The beginnings of the event date back to 1939, when it was launched by the congregation’s Women’s Auxiliary. Back then it was held at the town hall on Maple Avenue, though was later hosted at the old Orange Hall, the church building on Mountain Street and, finally, the Haliburton Legion.
It was the “perfect way” for churchgoers to kick off their Lenten season, Sisson said, which involves 40 days of fasting, and generally prohibits those practising from consuming meat, eggs, dairy, fish, wine, and oils.
“Pigging out on pancakes the night before was always great, because it allowed us to use up all our [food] reserves, and also helped your mind get where it needs to be for the 40 days of Lent,” she said.
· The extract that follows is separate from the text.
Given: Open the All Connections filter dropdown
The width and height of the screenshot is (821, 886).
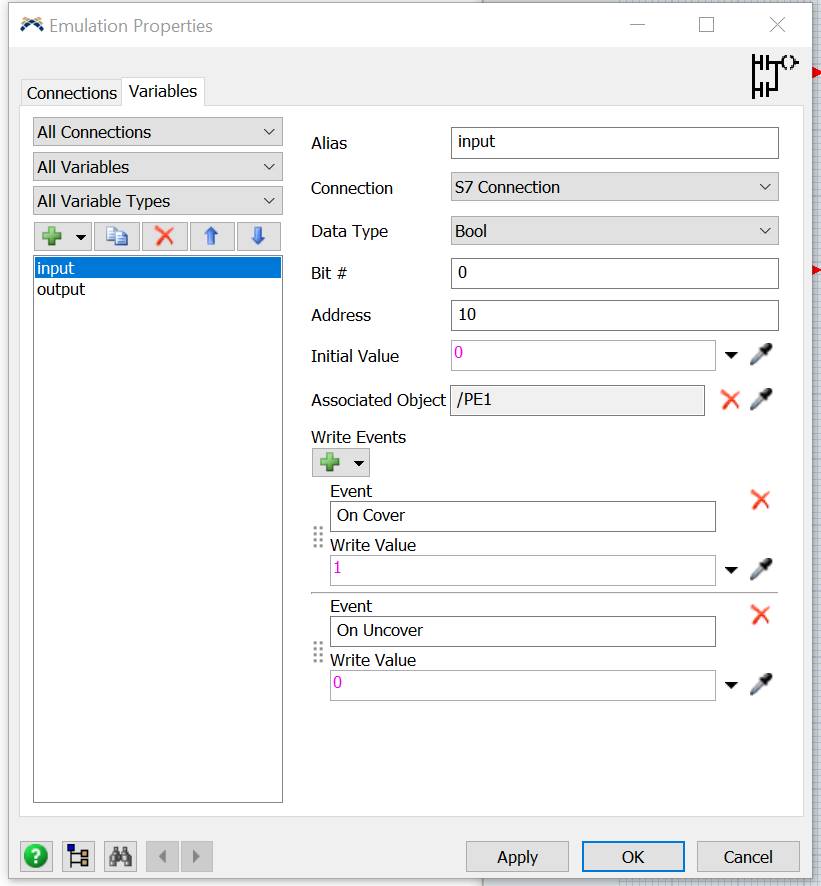Looking at the screenshot, I should [158, 132].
Phyllis Bishop is another who poured her heart and soul into the event. She has been volunteering, in some capacity, since the 1960s. During that time, she has held near enough every position – from general helper to pie cutter, greeter to server. In the late 1990s, she assumed leadership of the supper from Aveline Petch.
Church remains committed to its fundraising efforts
By that point, the dinner was “a well-oiled machine” being held at the Legion. Bishop said that, for many years, the pancake supper was one of the biggest winter events in the County, attended by hundreds of people. As well as being served two or three hearty pancakes, attendees were also offered sausages, homemade coleslaw, and pie for dessert.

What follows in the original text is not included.